Alors que nous ressentons la menace qui pèse sur Danny, nous ne nous inquiétons pas tant que ça pour Wendy – je suis désolé, je dois le dire : Shelley Duvall a eu ses moments à l’écran. Mais imaginez si Wendy était Julia Roberts ou Reese Witherspoon – des femmes plus courageuses, plus compétentes ou plus robustes. Le film serait alors différent et nous nous sentirions obligés de protéger la femme menacée. Mais il est crucial pour Kubrick, je le crains, que Wendy semble pathétique ou superficielle. Le réalisateur a bien envisagé une coda heureuse avec Wendy et Danny sains et saufs à Denver, en disant : « Ouf ! » Mais il l’a abandonnée pour se concentrer sur Torrance.

Jack finit mal, si on veut le voir ainsi : il n’écrit pas son roman ; il a perdu femme et fils ; il est figé dans le labyrinthe. Il est mort – mais seulement pour 1980. Cela lui sera très utile à l’Overlook, qui a le don de faire revenir les morts. Par son code d’existence, Jack a été attiré dans l’emprise du grand hôtel construit sur un cimetière. Il est le successeur naturel de Delbert Grady, le concierge qui s’est déchaîné en 1921 et a assassiné sa propre femme et son enfant.
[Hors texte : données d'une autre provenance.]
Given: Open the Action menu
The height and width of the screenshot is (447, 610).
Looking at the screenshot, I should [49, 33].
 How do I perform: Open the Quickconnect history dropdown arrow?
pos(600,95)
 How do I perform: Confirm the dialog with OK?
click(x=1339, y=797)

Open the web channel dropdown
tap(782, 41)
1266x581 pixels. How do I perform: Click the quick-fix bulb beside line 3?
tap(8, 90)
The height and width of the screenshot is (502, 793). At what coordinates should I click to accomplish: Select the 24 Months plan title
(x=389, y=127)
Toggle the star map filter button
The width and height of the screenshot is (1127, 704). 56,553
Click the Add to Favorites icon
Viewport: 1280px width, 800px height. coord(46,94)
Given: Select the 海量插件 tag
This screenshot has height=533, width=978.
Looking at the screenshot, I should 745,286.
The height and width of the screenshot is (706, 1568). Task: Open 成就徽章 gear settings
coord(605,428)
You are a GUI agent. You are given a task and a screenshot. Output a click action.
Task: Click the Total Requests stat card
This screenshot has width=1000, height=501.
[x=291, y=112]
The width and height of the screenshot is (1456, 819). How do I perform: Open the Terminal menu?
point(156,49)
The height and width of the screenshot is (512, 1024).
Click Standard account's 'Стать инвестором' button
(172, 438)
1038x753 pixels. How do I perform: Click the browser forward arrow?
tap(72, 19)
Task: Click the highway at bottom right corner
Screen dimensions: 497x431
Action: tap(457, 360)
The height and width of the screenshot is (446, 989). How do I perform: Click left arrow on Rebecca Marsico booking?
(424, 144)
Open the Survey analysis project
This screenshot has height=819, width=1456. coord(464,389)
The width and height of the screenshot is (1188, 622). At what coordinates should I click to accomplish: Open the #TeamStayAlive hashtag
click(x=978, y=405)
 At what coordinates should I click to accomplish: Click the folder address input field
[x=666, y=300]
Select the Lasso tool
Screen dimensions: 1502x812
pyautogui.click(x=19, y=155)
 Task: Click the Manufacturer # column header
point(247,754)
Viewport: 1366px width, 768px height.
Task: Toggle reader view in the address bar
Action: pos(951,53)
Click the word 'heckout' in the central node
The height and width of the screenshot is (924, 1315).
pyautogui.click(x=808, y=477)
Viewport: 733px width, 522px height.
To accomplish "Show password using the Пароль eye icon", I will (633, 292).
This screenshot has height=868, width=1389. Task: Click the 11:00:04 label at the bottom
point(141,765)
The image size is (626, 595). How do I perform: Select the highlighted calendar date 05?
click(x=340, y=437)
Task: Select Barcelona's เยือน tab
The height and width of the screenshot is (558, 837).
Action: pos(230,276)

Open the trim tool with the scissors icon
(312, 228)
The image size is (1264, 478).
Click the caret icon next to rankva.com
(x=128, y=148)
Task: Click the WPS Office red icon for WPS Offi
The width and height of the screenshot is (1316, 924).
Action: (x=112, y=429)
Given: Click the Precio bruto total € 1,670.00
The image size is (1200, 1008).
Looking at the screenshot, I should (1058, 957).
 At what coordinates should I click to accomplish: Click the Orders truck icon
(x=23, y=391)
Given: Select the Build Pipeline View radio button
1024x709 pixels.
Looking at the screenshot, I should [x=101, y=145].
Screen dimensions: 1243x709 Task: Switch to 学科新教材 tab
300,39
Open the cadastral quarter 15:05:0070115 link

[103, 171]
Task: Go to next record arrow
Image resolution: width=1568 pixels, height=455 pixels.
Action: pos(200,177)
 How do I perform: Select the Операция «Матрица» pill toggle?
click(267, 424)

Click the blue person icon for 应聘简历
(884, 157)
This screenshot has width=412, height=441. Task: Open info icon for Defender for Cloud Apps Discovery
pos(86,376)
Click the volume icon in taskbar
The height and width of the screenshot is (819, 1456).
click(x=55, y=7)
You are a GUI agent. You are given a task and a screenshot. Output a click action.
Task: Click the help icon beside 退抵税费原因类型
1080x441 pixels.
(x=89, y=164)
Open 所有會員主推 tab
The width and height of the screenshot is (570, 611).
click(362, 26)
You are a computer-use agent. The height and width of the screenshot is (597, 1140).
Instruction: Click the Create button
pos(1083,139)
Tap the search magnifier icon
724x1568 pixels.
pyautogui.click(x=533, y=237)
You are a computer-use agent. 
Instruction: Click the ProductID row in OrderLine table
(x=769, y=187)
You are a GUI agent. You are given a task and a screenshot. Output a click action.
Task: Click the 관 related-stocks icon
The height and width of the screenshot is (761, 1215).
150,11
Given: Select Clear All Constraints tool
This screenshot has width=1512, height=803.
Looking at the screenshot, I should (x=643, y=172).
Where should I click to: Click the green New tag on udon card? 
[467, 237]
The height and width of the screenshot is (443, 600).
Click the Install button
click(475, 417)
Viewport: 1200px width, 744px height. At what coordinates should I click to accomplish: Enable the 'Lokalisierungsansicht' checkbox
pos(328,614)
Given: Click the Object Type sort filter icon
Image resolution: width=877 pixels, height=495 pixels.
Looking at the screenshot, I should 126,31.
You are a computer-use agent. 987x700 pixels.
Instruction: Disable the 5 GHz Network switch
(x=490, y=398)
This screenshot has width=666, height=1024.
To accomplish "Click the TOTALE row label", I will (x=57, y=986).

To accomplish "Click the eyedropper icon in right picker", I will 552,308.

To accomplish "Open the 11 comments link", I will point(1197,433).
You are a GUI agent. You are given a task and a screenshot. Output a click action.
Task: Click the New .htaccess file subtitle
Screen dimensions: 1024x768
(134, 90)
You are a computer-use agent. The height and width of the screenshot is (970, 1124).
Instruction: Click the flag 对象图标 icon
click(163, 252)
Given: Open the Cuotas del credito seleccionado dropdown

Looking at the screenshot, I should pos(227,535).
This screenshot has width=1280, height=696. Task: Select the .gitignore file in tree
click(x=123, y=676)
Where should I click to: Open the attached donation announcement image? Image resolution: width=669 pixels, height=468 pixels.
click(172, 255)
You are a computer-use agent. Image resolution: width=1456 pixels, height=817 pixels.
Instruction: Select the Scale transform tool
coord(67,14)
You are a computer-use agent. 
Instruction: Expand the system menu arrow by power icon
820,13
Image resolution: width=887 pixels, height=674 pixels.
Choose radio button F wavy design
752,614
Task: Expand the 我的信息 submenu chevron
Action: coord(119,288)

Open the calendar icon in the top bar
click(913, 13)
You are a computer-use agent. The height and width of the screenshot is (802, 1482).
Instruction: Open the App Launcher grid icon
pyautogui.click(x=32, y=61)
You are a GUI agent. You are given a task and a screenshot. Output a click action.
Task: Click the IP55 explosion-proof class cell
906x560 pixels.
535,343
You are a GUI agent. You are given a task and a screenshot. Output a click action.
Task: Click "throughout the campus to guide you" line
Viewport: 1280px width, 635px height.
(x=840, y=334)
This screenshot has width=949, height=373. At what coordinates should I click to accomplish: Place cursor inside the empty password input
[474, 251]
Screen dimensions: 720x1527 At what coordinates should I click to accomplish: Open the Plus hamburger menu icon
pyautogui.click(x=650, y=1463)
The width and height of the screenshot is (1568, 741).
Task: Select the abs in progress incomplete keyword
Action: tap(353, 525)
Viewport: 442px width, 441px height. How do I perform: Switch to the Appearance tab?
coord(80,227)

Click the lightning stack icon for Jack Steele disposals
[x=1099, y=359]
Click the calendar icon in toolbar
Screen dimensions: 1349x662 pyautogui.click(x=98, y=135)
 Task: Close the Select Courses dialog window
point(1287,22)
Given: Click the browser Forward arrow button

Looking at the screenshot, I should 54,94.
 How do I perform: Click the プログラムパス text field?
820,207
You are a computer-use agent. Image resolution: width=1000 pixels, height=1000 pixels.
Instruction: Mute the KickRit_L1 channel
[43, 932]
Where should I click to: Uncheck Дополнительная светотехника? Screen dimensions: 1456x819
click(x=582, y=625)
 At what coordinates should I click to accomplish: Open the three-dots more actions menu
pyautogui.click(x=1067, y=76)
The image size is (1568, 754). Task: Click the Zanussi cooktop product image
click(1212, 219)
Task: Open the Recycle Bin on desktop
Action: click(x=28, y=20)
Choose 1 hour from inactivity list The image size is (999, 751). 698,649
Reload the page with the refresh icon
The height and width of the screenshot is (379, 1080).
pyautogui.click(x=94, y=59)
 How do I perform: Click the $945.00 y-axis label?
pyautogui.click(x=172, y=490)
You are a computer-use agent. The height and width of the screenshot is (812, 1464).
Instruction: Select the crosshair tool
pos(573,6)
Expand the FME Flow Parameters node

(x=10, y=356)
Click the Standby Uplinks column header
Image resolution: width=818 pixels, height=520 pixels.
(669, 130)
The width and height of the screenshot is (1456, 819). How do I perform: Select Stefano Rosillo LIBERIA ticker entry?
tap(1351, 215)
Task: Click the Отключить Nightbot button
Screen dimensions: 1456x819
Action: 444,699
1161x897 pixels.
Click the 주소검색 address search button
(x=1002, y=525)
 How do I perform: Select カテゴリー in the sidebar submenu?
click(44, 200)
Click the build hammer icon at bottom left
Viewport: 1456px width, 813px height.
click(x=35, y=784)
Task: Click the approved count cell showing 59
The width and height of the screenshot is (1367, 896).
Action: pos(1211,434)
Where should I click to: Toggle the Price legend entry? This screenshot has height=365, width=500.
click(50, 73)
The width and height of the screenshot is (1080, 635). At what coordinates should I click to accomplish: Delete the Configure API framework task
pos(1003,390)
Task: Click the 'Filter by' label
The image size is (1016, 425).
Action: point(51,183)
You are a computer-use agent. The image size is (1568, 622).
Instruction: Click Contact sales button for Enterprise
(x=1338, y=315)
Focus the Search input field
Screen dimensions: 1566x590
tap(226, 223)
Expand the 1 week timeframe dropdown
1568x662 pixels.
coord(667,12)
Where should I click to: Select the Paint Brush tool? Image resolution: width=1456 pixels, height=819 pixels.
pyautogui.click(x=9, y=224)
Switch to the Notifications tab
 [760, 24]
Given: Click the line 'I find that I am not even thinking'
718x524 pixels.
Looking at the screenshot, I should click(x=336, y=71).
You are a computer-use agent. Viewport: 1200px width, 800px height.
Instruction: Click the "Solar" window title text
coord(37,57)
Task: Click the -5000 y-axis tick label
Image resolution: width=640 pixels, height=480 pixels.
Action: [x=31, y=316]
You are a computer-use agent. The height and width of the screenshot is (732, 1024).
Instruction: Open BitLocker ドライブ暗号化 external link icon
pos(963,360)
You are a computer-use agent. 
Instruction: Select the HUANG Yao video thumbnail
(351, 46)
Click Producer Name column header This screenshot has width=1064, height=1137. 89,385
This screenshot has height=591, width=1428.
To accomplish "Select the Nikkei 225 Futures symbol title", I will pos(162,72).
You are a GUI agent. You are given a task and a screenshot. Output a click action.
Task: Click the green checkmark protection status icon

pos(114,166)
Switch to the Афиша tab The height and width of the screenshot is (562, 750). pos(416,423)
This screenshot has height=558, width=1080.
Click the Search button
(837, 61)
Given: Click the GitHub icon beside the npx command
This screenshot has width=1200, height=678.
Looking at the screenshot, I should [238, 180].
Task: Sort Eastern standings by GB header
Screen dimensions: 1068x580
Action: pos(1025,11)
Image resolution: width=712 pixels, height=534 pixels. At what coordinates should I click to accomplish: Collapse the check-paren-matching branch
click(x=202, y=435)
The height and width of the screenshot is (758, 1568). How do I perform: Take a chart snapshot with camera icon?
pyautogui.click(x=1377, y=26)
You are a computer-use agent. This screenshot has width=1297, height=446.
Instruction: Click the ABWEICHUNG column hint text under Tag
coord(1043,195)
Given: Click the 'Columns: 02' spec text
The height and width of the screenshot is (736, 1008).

Jack est donc chez lui et dans son élément – c’est ainsi que le film se termine sur l’exultante photo de lui datant du 4 juillet 1921, un autre moment figé. Joyeux anniversaire à tous.

Wendy et Danny s’échappent. Mais Kubrick veut les écarter du chemin. C’est Jack qui l’intéresse, et voilà enfin Jack dans une résidence furtive qui nous regarde fixement. Une véritable suite de « Shining » pourrait commencer dans un hôtel abandonné, avec une famille brillante et enthousiaste qui s’arrête à la porte – ils sont perdus, ils se sont trompés de chemin – puis l’anxiété subtile et le placement de la caméra en retrait nous font comprendre que Jack les observe, et attend. Il est un fantôme à présent, ou complètement immergé dans la mort – peut-être qu’il murmure « Rosebud » pour les attirer.

Seul avec une page blanche, l’auteur a besoin d’un seul mot pour le déclencher.